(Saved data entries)
-*-

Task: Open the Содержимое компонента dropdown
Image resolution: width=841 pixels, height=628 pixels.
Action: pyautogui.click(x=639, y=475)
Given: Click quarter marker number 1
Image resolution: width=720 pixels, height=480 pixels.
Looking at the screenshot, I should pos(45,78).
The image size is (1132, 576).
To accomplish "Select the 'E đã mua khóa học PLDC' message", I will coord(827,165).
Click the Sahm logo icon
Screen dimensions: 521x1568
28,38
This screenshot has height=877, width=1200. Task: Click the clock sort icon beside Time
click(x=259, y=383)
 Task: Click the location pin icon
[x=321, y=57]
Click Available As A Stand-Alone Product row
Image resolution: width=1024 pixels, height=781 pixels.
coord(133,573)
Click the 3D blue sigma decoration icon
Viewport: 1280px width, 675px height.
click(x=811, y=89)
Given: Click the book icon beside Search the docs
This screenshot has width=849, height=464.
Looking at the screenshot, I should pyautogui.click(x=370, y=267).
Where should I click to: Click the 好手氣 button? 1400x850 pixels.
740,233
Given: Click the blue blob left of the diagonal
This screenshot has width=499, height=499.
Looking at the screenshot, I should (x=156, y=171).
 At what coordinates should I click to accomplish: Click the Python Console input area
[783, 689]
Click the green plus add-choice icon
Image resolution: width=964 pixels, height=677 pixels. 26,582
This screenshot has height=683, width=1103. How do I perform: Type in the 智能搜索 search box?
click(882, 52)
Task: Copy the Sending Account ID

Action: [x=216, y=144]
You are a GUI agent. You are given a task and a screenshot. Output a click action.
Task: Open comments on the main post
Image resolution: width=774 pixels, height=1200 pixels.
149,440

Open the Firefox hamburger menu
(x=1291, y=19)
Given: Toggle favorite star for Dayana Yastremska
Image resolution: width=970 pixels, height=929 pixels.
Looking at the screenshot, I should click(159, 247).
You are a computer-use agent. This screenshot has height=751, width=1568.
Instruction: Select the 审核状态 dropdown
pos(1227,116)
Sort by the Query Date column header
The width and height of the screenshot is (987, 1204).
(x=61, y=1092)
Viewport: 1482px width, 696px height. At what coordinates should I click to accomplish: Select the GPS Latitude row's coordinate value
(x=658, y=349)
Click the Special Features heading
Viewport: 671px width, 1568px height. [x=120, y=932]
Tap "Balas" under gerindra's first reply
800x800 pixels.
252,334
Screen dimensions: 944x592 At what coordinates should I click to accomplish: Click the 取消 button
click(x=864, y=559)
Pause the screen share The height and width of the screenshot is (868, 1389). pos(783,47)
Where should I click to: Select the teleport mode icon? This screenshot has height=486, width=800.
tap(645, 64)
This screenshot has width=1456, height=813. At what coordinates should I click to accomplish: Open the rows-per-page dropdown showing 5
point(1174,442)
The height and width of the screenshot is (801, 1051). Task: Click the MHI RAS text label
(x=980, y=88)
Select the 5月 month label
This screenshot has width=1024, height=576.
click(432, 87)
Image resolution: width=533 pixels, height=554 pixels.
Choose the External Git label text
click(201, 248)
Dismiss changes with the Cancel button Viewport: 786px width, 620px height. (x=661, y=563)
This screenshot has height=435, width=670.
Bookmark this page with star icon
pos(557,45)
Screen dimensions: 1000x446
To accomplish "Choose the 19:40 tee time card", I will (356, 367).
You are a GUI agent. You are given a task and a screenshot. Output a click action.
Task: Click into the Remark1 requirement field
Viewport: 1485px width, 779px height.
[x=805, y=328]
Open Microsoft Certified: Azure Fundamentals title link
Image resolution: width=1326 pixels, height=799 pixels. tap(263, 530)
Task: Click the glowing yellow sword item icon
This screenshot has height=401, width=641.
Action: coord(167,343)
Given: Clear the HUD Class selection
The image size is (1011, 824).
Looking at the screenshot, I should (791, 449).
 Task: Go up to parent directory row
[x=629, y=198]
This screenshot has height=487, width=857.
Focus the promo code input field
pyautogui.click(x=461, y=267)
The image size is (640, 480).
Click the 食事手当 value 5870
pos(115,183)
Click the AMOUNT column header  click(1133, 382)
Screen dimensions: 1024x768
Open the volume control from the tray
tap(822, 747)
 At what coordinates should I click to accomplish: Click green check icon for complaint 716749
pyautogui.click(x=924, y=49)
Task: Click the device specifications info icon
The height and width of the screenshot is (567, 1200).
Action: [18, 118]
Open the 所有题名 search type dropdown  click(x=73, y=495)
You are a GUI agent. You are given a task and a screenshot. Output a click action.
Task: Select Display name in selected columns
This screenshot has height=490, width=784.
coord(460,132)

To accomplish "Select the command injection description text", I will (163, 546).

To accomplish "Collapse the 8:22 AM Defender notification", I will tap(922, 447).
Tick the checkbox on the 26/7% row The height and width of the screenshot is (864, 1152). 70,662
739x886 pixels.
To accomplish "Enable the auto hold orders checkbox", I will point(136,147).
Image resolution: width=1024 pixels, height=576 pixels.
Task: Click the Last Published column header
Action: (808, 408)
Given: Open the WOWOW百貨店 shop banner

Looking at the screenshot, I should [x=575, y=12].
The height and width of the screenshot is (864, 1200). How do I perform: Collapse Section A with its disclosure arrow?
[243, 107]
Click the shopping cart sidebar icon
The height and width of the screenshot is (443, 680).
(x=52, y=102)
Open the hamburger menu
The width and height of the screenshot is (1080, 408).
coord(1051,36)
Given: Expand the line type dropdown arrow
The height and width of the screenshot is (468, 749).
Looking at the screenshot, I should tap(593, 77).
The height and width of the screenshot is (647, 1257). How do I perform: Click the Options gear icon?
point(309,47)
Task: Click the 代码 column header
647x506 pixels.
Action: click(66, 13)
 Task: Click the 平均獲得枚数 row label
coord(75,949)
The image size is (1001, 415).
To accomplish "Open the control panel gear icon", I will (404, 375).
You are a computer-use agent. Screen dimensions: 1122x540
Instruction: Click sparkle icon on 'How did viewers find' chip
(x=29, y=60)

-*-

Directions:
In full and without alteration, copy the entries.

Answer to the problem:
Task: Open the Содержимое компонента dropdown
Image resolution: width=841 pixels, height=628 pixels.
Action: pyautogui.click(x=639, y=475)
Given: Click quarter marker number 1
Image resolution: width=720 pixels, height=480 pixels.
Looking at the screenshot, I should pos(45,78).
The image size is (1132, 576).
To accomplish "Select the 'E đã mua khóa học PLDC' message", I will coord(827,165).
Click the Sahm logo icon
Screen dimensions: 521x1568
28,38
This screenshot has height=877, width=1200. Task: Click the clock sort icon beside Time
click(x=259, y=383)
 Task: Click the location pin icon
[x=321, y=57]
Click Available As A Stand-Alone Product row
Image resolution: width=1024 pixels, height=781 pixels.
coord(133,573)
Click the 3D blue sigma decoration icon
Viewport: 1280px width, 675px height.
click(x=811, y=89)
Given: Click the book icon beside Search the docs
This screenshot has width=849, height=464.
Looking at the screenshot, I should pyautogui.click(x=370, y=267).
Where should I click to: Click the 好手氣 button? 1400x850 pixels.
740,233
Given: Click the blue blob left of the diagonal
This screenshot has width=499, height=499.
Looking at the screenshot, I should (x=156, y=171).
 At what coordinates should I click to accomplish: Click the Python Console input area
[783, 689]
Click the green plus add-choice icon
Image resolution: width=964 pixels, height=677 pixels. 26,582
This screenshot has height=683, width=1103. How do I perform: Type in the 智能搜索 search box?
click(882, 52)
Task: Copy the Sending Account ID

Action: [x=216, y=144]
You are a GUI agent. You are given a task and a screenshot. Output a click action.
Task: Open comments on the main post
Image resolution: width=774 pixels, height=1200 pixels.
149,440

Open the Firefox hamburger menu
(x=1291, y=19)
Given: Toggle favorite star for Dayana Yastremska
Image resolution: width=970 pixels, height=929 pixels.
Looking at the screenshot, I should click(159, 247).
You are a computer-use agent. This screenshot has height=751, width=1568.
Instruction: Select the 审核状态 dropdown
pos(1227,116)
Sort by the Query Date column header
The width and height of the screenshot is (987, 1204).
(x=61, y=1092)
Viewport: 1482px width, 696px height. At what coordinates should I click to accomplish: Select the GPS Latitude row's coordinate value
(x=658, y=349)
Click the Special Features heading
Viewport: 671px width, 1568px height. [x=120, y=932]
Tap "Balas" under gerindra's first reply
800x800 pixels.
252,334
Screen dimensions: 944x592 At what coordinates should I click to accomplish: Click the 取消 button
click(x=864, y=559)
Pause the screen share The height and width of the screenshot is (868, 1389). pos(783,47)
Where should I click to: Select the teleport mode icon? This screenshot has height=486, width=800.
tap(645, 64)
This screenshot has width=1456, height=813. At what coordinates should I click to accomplish: Open the rows-per-page dropdown showing 5
point(1174,442)
The height and width of the screenshot is (801, 1051). Task: Click the MHI RAS text label
(x=980, y=88)
Select the 5月 month label
This screenshot has width=1024, height=576.
click(432, 87)
Image resolution: width=533 pixels, height=554 pixels.
Choose the External Git label text
click(201, 248)
Dismiss changes with the Cancel button Viewport: 786px width, 620px height. (x=661, y=563)
This screenshot has height=435, width=670.
Bookmark this page with star icon
pos(557,45)
Screen dimensions: 1000x446
To accomplish "Choose the 19:40 tee time card", I will (356, 367).
You are a GUI agent. You are given a task and a screenshot. Output a click action.
Task: Click into the Remark1 requirement field
Viewport: 1485px width, 779px height.
[x=805, y=328]
Open Microsoft Certified: Azure Fundamentals title link
Image resolution: width=1326 pixels, height=799 pixels. tap(263, 530)
Task: Click the glowing yellow sword item icon
This screenshot has height=401, width=641.
Action: coord(167,343)
Given: Clear the HUD Class selection
The image size is (1011, 824).
Looking at the screenshot, I should (791, 449).
 Task: Go up to parent directory row
[x=629, y=198]
This screenshot has height=487, width=857.
Focus the promo code input field
pyautogui.click(x=461, y=267)
The image size is (640, 480).
Click the 食事手当 value 5870
pos(115,183)
Click the AMOUNT column header  click(1133, 382)
Screen dimensions: 1024x768
Open the volume control from the tray
tap(822, 747)
 At what coordinates should I click to accomplish: Click green check icon for complaint 716749
pyautogui.click(x=924, y=49)
Task: Click the device specifications info icon
The height and width of the screenshot is (567, 1200).
Action: [18, 118]
Open the 所有题名 search type dropdown  click(x=73, y=495)
You are a GUI agent. You are given a task and a screenshot. Output a click action.
Task: Select Display name in selected columns
This screenshot has height=490, width=784.
coord(460,132)

To accomplish "Select the command injection description text", I will (163, 546).

To accomplish "Collapse the 8:22 AM Defender notification", I will tap(922, 447).
Tick the checkbox on the 26/7% row The height and width of the screenshot is (864, 1152). 70,662
739x886 pixels.
To accomplish "Enable the auto hold orders checkbox", I will point(136,147).
Image resolution: width=1024 pixels, height=576 pixels.
Task: Click the Last Published column header
Action: (808, 408)
Given: Open the WOWOW百貨店 shop banner

Looking at the screenshot, I should [x=575, y=12].
The height and width of the screenshot is (864, 1200). How do I perform: Collapse Section A with its disclosure arrow?
[243, 107]
Click the shopping cart sidebar icon
The height and width of the screenshot is (443, 680).
(x=52, y=102)
Open the hamburger menu
The width and height of the screenshot is (1080, 408).
coord(1051,36)
Given: Expand the line type dropdown arrow
The height and width of the screenshot is (468, 749).
Looking at the screenshot, I should tap(593, 77).
The height and width of the screenshot is (647, 1257). How do I perform: Click the Options gear icon?
point(309,47)
Task: Click the 代码 column header
647x506 pixels.
Action: click(66, 13)
 Task: Click the 平均獲得枚数 row label
coord(75,949)
The image size is (1001, 415).
To accomplish "Open the control panel gear icon", I will (404, 375).
You are a computer-use agent. Screen dimensions: 1122x540
Instruction: Click sparkle icon on 'How did viewers find' chip
(x=29, y=60)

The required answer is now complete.